= Task prompt =
Exactly as written, set down every entry once more.

= Dataset =
[Start of Attachment]

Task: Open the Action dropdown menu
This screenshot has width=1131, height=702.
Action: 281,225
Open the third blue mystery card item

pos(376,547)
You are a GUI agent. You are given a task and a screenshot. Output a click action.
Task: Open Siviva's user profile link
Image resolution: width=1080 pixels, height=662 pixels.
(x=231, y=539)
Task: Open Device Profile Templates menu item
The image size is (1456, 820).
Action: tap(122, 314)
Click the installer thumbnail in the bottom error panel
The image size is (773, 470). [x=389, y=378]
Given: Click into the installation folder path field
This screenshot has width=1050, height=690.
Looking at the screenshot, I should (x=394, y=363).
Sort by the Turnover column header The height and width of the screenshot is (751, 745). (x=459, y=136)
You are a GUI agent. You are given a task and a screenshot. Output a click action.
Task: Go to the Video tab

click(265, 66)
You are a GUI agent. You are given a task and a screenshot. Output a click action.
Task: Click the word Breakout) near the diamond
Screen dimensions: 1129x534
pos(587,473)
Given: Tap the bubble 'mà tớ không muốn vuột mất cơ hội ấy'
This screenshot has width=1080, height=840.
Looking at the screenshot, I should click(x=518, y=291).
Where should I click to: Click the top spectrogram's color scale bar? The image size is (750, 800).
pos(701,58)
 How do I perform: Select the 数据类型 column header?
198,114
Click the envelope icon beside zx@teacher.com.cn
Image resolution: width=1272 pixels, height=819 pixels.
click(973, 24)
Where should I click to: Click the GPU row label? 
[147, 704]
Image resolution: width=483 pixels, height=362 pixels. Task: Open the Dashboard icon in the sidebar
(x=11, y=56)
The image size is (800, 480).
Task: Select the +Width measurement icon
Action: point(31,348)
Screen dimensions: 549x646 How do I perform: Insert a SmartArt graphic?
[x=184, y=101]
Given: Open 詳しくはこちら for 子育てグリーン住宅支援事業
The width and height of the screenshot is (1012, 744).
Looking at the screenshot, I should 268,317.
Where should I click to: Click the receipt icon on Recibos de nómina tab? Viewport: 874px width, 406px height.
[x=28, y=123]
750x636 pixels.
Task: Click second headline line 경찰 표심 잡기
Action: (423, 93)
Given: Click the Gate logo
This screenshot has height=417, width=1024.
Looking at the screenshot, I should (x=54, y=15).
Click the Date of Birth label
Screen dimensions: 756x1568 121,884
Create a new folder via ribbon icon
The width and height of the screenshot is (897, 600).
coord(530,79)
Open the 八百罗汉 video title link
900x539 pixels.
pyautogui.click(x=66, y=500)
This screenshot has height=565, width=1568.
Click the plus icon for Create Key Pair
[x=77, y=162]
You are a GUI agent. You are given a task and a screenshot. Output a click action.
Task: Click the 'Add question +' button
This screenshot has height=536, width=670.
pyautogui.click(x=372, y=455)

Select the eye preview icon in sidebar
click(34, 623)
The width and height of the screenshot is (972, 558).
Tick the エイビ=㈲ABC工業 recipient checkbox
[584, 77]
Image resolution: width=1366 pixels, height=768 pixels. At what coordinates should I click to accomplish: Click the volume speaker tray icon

[End of Attachment]

= Expected output =
Task: Open the Action dropdown menu
This screenshot has width=1131, height=702.
Action: 281,225
Open the third blue mystery card item

pos(376,547)
You are a GUI agent. You are given a task and a screenshot. Output a click action.
Task: Open Siviva's user profile link
Image resolution: width=1080 pixels, height=662 pixels.
(x=231, y=539)
Task: Open Device Profile Templates menu item
The image size is (1456, 820).
Action: tap(122, 314)
Click the installer thumbnail in the bottom error panel
The image size is (773, 470). [x=389, y=378]
Given: Click into the installation folder path field
This screenshot has width=1050, height=690.
Looking at the screenshot, I should (x=394, y=363).
Sort by the Turnover column header The height and width of the screenshot is (751, 745). (x=459, y=136)
You are a GUI agent. You are given a task and a screenshot. Output a click action.
Task: Go to the Video tab

click(265, 66)
You are a GUI agent. You are given a task and a screenshot. Output a click action.
Task: Click the word Breakout) near the diamond
Screen dimensions: 1129x534
pos(587,473)
Given: Tap the bubble 'mà tớ không muốn vuột mất cơ hội ấy'
This screenshot has width=1080, height=840.
Looking at the screenshot, I should click(x=518, y=291).
Where should I click to: Click the top spectrogram's color scale bar? The image size is (750, 800).
pos(701,58)
 How do I perform: Select the 数据类型 column header?
198,114
Click the envelope icon beside zx@teacher.com.cn
Image resolution: width=1272 pixels, height=819 pixels.
click(973, 24)
Where should I click to: Click the GPU row label? 
[147, 704]
Image resolution: width=483 pixels, height=362 pixels. Task: Open the Dashboard icon in the sidebar
(x=11, y=56)
The image size is (800, 480).
Task: Select the +Width measurement icon
Action: point(31,348)
Screen dimensions: 549x646 How do I perform: Insert a SmartArt graphic?
[x=184, y=101]
Given: Open 詳しくはこちら for 子育てグリーン住宅支援事業
The width and height of the screenshot is (1012, 744).
Looking at the screenshot, I should 268,317.
Where should I click to: Click the receipt icon on Recibos de nómina tab? Viewport: 874px width, 406px height.
[x=28, y=123]
750x636 pixels.
Task: Click second headline line 경찰 표심 잡기
Action: (423, 93)
Given: Click the Gate logo
This screenshot has height=417, width=1024.
Looking at the screenshot, I should (x=54, y=15).
Click the Date of Birth label
Screen dimensions: 756x1568 121,884
Create a new folder via ribbon icon
The width and height of the screenshot is (897, 600).
coord(530,79)
Open the 八百罗汉 video title link
900x539 pixels.
pyautogui.click(x=66, y=500)
This screenshot has height=565, width=1568.
Click the plus icon for Create Key Pair
[x=77, y=162]
You are a GUI agent. You are given a task and a screenshot. Output a click action.
Task: Click the 'Add question +' button
This screenshot has height=536, width=670.
pyautogui.click(x=372, y=455)

Select the eye preview icon in sidebar
click(34, 623)
The width and height of the screenshot is (972, 558).
Tick the エイビ=㈲ABC工業 recipient checkbox
[584, 77]
Image resolution: width=1366 pixels, height=768 pixels. At what coordinates should I click to accomplish: Click the volume speaker tray icon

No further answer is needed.